**TASK REQUIREMENTS:**
Rewrite the passage on investment from "Investment, among other" to "interest rates change.", changing "decisions" to "choices".

**TEXT SHOWN:**
■ ■ ■ ■ ■ ■ ■
Thus the decision to invest is dependent on the “state of long-term expectation”, which is ignored in the static IS-LM approach.

Investment, among other key economic decisions, is a forward-looking process, where firms form guesses about what the state of aggregate demand will be in the years to come.

It is necessarily such because the process of creating new capital stock is lengthy and involves a number of separate decisions – type of product to produce, nature of capital required to produce it, design, access supply and ordering, and quantum – are all separated in time.

The investment spending today is the result of decisions taken in some past periods about what the state of the world will be today and into the future. Investment spending is not a tap that is turned on or off when current interest rates change.

The psychological factors that are crucial for comprehending the decision to consume (marginal propensity to consume); the decision to invest (Marginal efficiency of capital); and the determination of the labour market bargain (implicit in the IS-LM approach) are abstracted from in the derivation of the equilibrium – what are essentially dynamic process with complex feedback loops are frozen in time by the need to derivate static IS and LM curves.
■ ■ ■ ■ ■ ■ ■
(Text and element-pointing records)
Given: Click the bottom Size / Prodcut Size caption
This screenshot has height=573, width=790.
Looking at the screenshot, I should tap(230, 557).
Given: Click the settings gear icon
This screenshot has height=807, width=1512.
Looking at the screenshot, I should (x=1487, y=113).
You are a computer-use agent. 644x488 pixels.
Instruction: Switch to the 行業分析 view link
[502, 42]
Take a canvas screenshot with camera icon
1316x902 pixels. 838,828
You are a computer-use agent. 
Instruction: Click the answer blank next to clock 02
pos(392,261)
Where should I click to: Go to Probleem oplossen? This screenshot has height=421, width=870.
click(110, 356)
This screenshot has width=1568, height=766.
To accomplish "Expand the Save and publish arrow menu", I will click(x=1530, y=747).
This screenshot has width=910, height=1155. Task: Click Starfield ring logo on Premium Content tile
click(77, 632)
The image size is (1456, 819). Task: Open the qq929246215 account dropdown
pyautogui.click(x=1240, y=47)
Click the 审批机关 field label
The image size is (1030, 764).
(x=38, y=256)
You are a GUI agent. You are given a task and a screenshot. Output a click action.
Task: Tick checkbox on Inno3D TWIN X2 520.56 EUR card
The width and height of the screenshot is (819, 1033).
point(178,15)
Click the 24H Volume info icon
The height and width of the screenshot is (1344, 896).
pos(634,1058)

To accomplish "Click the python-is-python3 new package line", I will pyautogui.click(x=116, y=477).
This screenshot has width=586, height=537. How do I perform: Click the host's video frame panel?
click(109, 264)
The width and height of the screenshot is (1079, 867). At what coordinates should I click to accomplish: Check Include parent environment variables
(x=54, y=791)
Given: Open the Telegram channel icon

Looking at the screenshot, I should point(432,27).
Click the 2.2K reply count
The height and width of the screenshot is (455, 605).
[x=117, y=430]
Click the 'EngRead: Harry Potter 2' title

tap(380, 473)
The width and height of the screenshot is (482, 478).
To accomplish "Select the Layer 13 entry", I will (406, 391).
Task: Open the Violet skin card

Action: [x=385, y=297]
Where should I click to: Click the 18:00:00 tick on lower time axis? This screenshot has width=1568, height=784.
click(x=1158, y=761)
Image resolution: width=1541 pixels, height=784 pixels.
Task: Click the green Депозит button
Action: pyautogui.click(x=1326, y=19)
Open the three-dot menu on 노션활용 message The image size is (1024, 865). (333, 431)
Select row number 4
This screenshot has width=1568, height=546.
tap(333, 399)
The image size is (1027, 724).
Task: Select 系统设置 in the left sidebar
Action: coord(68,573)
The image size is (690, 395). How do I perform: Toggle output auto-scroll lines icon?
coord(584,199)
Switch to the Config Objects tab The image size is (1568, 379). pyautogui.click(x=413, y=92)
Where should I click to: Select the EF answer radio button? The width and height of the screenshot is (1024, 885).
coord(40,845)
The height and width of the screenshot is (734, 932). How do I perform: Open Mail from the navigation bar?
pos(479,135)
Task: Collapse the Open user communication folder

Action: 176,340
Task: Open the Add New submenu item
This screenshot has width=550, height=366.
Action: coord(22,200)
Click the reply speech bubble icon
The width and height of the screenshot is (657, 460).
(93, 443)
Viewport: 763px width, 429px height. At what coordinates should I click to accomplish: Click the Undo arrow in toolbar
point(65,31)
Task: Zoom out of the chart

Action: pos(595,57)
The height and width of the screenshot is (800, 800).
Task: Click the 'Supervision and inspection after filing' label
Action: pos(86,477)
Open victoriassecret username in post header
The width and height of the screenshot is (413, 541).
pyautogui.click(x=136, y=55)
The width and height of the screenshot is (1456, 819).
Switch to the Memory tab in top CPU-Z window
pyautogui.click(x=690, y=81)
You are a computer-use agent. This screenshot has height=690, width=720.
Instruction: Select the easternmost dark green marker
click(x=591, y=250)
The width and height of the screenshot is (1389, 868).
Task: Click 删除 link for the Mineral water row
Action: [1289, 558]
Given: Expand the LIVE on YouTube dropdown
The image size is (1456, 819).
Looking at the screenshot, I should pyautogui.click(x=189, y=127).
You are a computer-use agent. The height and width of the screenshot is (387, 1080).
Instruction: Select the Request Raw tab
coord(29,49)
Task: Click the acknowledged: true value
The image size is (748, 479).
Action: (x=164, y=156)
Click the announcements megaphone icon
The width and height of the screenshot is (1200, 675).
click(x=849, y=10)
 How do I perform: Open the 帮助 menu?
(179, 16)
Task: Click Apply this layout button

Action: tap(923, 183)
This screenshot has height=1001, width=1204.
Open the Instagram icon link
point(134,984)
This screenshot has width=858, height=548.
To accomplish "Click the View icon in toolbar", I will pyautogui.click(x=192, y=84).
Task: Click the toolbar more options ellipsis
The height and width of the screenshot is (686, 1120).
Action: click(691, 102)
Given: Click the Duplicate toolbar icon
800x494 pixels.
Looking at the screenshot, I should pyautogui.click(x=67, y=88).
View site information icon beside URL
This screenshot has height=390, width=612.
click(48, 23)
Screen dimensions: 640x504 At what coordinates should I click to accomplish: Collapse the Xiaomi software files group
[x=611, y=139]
■ ■ ■ ■ ■ ■ ■
**ANSWER IN FULL:**
Investment, among other key economic choices, is a forward-looking process, where firms form guesses about what the state of aggregate demand will be in the years to come.

It is necessarily such because the process of creating new capital stock is lengthy and involves a number of separate choices – type of product to produce, nature of capital required to produce it, design, access supply and ordering, and quantum – are all separated in time.

The investment spending today is the result of choices taken in some past periods about what the state of the world will be today and into the future. Investment spending is not a tap that is turned on or off when current interest rates change.